**** Supplied text ****

Raiders' Davis just wins, baby

By Ferd Lewis
Advertiser Columnist

Forty years ago this month a young, unknown assistant coach embarked upon a questionable career path, taking over a team going nowhere in a fledgling league with its own dubious future.

It was 1963, so Al Davis' slicked back Fonzi haircut was hardly the distinctive trademark it would eventually become.

Not that anybody was paying much attention when he left the San Diego Chargers for Oakland to become head coach and general manager of the mess that was the Raiders. The American Football League was three seasons old and the Raiders, at 9-33, were its punching bag.

Nobody talked about the Raider "mystique" then. Just Raider mistakes. Long before there was "just win, baby," there was the lament, "Will these guys ever win?"

Now, as they sit on the Super Bowl stage this week in San Diego, the Raiders and their 73-year-old general partner have long since been inextricably linked in tale and triumph.

They are well-reasoned favorites to win a fourth Super Bowl and there must be both fulfillment and a sense of irony in the symmetry of the journey.

In that first season in Oakland, Davis took the Raiders from 1-13 to 10-4, a turnaround that still stands as the biggest in pro football. Three years later, he was running the AFL as commissioner and his go-for-the-throat tactics helped force a merger with the NFL and bring about the birth of the Super Bowl.

**** Data provided ****

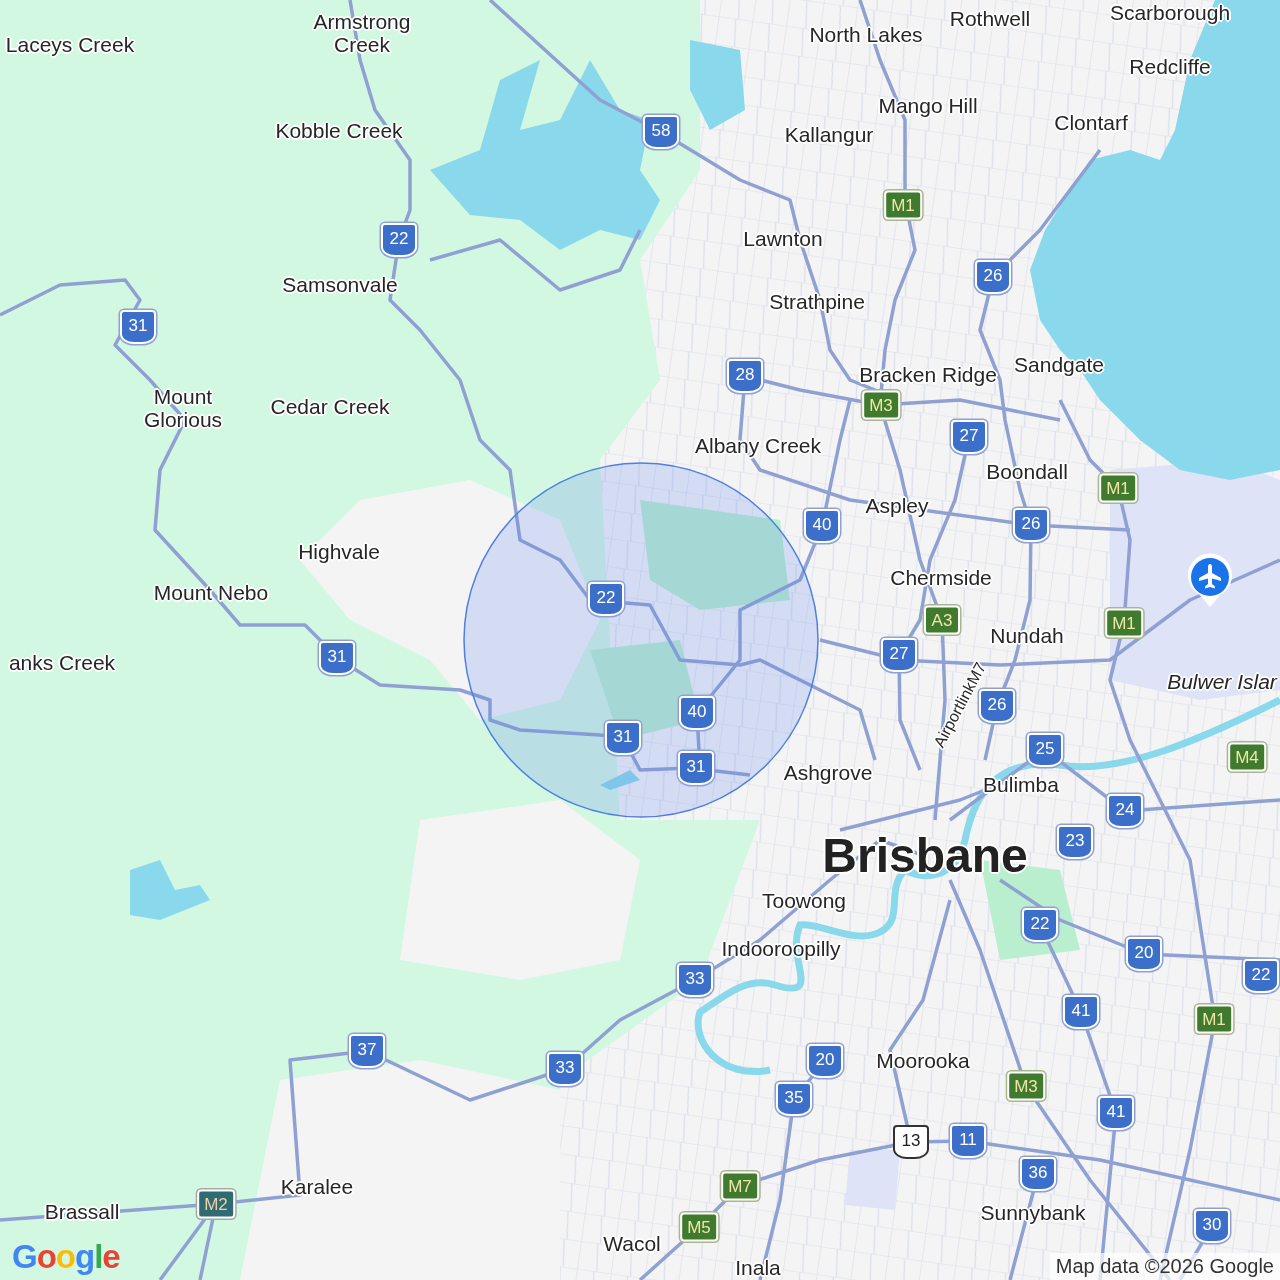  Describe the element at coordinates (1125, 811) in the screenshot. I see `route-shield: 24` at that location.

****
**** Data provided ****

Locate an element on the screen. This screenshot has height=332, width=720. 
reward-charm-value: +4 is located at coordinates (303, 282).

****

Task item =>
Carry the column about Al Davis and the Raiders on from its last sentence.

Reply to the exercise =>
Along the way, Davis has taken the Raiders from dregs to champs and back more than once. He has taken his franchise from the East Bay to Exposition Park — and returned.

He's won in the disparate ages of free spending and the restrictive salary cap. And, with the foresight of a seer, he has plucked unknown assistants from the coaching ranks and driven them to succeed as head coaches — or just driven them away.

Some will tell you that the passing of decades has mellowed the old maverick. But there isn't much truth to it. He remains as contrary as he is cunning; as driven as he is despotic.

Just as you know he saw more than bad karma in the decision that allowed New England to retain Tom Brady's fumble and keep the Raiders out of the last Super Bowl, it is also understood he has spent every day since preparing for this Sunday.

Lots of things have changed since Al Davis took over the Raiders 40 years ago. But he hasn't.